BEGIN Data excerpts
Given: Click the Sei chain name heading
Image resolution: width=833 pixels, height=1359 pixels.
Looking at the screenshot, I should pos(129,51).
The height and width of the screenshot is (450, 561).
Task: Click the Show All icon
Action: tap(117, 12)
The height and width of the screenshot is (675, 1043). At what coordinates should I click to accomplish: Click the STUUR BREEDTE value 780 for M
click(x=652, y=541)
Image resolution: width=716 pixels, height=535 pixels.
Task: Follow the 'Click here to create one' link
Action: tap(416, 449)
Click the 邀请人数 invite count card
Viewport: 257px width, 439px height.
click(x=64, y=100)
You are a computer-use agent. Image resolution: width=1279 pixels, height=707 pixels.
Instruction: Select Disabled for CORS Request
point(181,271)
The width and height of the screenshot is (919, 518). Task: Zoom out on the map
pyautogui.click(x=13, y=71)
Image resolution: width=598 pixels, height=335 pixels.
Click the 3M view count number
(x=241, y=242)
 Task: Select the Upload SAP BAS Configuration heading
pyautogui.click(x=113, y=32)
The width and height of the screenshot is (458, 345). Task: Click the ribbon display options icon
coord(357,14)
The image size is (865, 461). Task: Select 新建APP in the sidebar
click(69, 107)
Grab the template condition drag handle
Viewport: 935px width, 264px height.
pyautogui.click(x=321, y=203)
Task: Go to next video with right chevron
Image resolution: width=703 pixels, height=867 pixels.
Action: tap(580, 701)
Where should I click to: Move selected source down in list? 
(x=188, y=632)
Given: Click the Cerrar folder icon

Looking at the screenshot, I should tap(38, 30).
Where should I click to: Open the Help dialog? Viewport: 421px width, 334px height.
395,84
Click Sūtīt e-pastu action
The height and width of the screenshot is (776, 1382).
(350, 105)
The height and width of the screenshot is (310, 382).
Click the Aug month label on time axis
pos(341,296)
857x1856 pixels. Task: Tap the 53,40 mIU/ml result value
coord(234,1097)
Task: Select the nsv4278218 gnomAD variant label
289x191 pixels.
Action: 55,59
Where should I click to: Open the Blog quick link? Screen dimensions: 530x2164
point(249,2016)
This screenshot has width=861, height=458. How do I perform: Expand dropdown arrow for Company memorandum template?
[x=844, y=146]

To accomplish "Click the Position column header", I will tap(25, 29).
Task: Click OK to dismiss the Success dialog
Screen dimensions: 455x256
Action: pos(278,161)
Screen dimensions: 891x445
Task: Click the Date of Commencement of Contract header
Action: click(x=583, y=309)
END Data excerpts
● Problem description
Could you restate, word for word, every line from the one containing "Click the Aug month label on time axis" through the last line of the records above, and nothing more?

● Response to this task
Click the Aug month label on time axis
pos(341,296)
857x1856 pixels. Task: Tap the 53,40 mIU/ml result value
coord(234,1097)
Task: Select the nsv4278218 gnomAD variant label
289x191 pixels.
Action: 55,59
Where should I click to: Open the Blog quick link? Screen dimensions: 530x2164
point(249,2016)
This screenshot has width=861, height=458. How do I perform: Expand dropdown arrow for Company memorandum template?
[x=844, y=146]

To accomplish "Click the Position column header", I will tap(25, 29).
Task: Click OK to dismiss the Success dialog
Screen dimensions: 455x256
Action: pos(278,161)
Screen dimensions: 891x445
Task: Click the Date of Commencement of Contract header
Action: click(x=583, y=309)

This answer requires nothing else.